Die Entdeckung des giftigen Acrylamids in Brotrinden, markierte vor über zehn Jahren Dietmar Wehrs Beginn einer langen Beschäftigung mit dem Werkstoff Brot in Form zahlreicher Skulpturen und Fotografien seiner Werkgruppe „WELT“.

Heute Abend überraschte uns der Künstler mit einem Ausschnitt aus seiner audiovisuellen Arbeit „TEIG MASCHINENBROT“. Das mehrere Sequenzen umfassende Video betont atmosphärische und auratische Aspekte einer sehr ortsgebundenen, äußerst dynamischen Schöpfungsgeschichte. Die aus der Konnexität Maschine – Teig resultierende frappante Synthese aus in Wellen frenetisch mal rumpelnden, mal hechelnden Maschinengeräuschen und den in jedem Augenblick mal zuckenden, mal fließenden Bewegungen einer grauen Masse, scheint zwischen Apokalyptik und Apotheose angesiedelt zu sein: Der Teig geht! Will oder soll er ein Laib, ein Brotlaib werden?

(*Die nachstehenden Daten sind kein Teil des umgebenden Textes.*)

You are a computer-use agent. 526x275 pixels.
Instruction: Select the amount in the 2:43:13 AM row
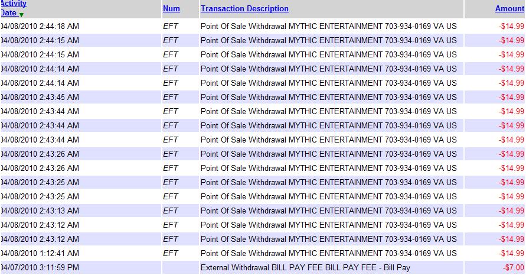511,211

„Gemeinsam alt werden“ lautet der Titel einer Gruppe fotografischer Bilder von recht unterschiedlichen, seltsamen Wesen, die ich der Einfachheit halber mal – nach ihrem Entdecker – Wehrwesen nenne. Es gibt sicher mehrere Gründe dafür, warum wir bei Begegnungen mit Wesen, die nicht unserem Ebenbild entsprechen, seien sie nun von anthropomorpher oder zoomorpher Gestalt, mit Angst, mindestens aber mit besonders gesteigerter Aufmerksamkeit reagieren.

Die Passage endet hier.